--- START OF Given passage ---
Putting poverty on hold

Putting poverty on hold

Small businesses drive growth, even at the bottom of the pyramid.

Noodle shops around the outskirts of Iloilo City in the Philippines’ Western Visayas region do brisk business as new housing subdivisions, financed by remittances from tens of thousands of overseas contract workers, mushroom across the landscape. It’s the perfect site, says Celmar Palao, for a burger joint.

Palao, a shy, domestic worker with a talent for cooking, left her rural home outside Iloilo for a job in Singapore 12 years ago. She planned little more than earning enough to support her young daughter and aging parents. Now, after completing a two-year programme at aidha, an award-winning, Singapore-based, micro-business school, she thinks long-term.

“There are plenty of local food places in Iloilo’s outskirts,” she explains. “To start a successful business you need to do something different. Burgers are something I can make easily and sell fresh.”

With a business plan in place, a shop lined up to rent and her daughter and niece ready to work, Palao, is preparing to open her own restaurant.

Building capacity

Aidha has helped some 500 domestic workers like Palao launch their own business and provided thousands more with the financial education to take control over their lives.
--- END OF Given passage ---
> [Stated task 1]:
Output the section of the passage on small businesses and poverty between "With a business" and "over their lives.", inclusive.
--- START OF Raw data ---
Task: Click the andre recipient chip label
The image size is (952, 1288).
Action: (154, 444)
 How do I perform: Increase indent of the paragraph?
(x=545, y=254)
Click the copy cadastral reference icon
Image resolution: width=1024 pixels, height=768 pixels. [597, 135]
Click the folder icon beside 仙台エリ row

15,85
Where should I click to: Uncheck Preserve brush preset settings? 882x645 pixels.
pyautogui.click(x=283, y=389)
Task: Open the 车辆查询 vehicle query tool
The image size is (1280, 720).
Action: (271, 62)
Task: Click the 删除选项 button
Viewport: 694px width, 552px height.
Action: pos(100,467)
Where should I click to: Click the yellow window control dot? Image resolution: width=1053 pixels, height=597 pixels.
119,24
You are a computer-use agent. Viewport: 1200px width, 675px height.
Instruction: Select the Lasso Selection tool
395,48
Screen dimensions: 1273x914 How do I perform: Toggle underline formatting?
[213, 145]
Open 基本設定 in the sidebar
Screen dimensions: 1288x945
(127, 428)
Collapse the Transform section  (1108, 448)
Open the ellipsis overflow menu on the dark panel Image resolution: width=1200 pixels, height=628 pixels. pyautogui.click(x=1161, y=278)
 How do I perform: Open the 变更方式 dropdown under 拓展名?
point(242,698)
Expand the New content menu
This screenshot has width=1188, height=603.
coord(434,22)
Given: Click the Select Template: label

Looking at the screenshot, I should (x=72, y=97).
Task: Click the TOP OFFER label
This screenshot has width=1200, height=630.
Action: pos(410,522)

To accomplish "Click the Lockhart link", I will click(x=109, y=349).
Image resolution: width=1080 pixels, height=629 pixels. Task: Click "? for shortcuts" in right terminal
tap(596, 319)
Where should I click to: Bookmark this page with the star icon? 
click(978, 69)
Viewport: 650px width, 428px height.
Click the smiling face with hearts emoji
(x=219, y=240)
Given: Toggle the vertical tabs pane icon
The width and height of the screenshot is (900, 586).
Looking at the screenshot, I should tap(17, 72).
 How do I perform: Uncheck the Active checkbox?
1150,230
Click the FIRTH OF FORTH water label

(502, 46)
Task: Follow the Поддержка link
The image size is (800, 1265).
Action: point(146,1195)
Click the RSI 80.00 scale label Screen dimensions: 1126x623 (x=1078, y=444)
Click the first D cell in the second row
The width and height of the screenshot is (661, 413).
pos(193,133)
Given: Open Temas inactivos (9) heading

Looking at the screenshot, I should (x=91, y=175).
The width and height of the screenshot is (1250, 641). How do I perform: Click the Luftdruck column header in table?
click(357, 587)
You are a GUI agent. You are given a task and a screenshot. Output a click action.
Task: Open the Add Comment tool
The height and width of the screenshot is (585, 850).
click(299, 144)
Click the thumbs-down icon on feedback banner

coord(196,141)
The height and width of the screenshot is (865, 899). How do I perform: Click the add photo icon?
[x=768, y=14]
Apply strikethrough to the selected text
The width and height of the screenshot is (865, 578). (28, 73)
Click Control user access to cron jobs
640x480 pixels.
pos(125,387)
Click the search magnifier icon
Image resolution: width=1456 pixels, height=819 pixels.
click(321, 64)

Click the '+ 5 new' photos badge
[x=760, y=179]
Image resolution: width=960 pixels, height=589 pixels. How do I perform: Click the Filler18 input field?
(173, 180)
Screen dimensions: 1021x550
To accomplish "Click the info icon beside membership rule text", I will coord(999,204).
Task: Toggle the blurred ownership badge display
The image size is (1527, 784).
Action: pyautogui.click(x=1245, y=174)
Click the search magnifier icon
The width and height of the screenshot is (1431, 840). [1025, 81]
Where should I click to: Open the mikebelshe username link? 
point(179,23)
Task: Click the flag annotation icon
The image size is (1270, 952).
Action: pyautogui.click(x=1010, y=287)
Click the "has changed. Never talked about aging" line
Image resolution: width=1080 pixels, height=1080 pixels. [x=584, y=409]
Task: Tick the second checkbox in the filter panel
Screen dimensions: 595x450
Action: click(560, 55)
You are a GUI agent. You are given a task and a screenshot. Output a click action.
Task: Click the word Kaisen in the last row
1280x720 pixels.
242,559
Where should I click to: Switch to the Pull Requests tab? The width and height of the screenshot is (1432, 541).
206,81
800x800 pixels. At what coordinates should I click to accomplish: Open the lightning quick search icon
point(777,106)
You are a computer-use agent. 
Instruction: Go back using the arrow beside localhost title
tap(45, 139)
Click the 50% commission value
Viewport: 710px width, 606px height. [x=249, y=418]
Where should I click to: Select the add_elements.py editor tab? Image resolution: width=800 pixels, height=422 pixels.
--- END OF Raw data ---
> [Stated task 2]:
Return the lines of the records from the first line through the line containing "Action: pos(100,467)", inclusive, reproducing each one unchanged.

> [Task answer 1]:
With a business plan in place, a shop lined up to rent and her daughter and niece ready to work, Palao, is preparing to open her own restaurant.

Building capacity

Aidha has helped some 500 domestic workers like Palao launch their own business and provided thousands more with the financial education to take control over their lives.

> [Task answer 2]:
Task: Click the andre recipient chip label
The image size is (952, 1288).
Action: (154, 444)
 How do I perform: Increase indent of the paragraph?
(x=545, y=254)
Click the copy cadastral reference icon
Image resolution: width=1024 pixels, height=768 pixels. [597, 135]
Click the folder icon beside 仙台エリ row

15,85
Where should I click to: Uncheck Preserve brush preset settings? 882x645 pixels.
pyautogui.click(x=283, y=389)
Task: Open the 车辆查询 vehicle query tool
The image size is (1280, 720).
Action: (271, 62)
Task: Click the 删除选项 button
Viewport: 694px width, 552px height.
Action: pos(100,467)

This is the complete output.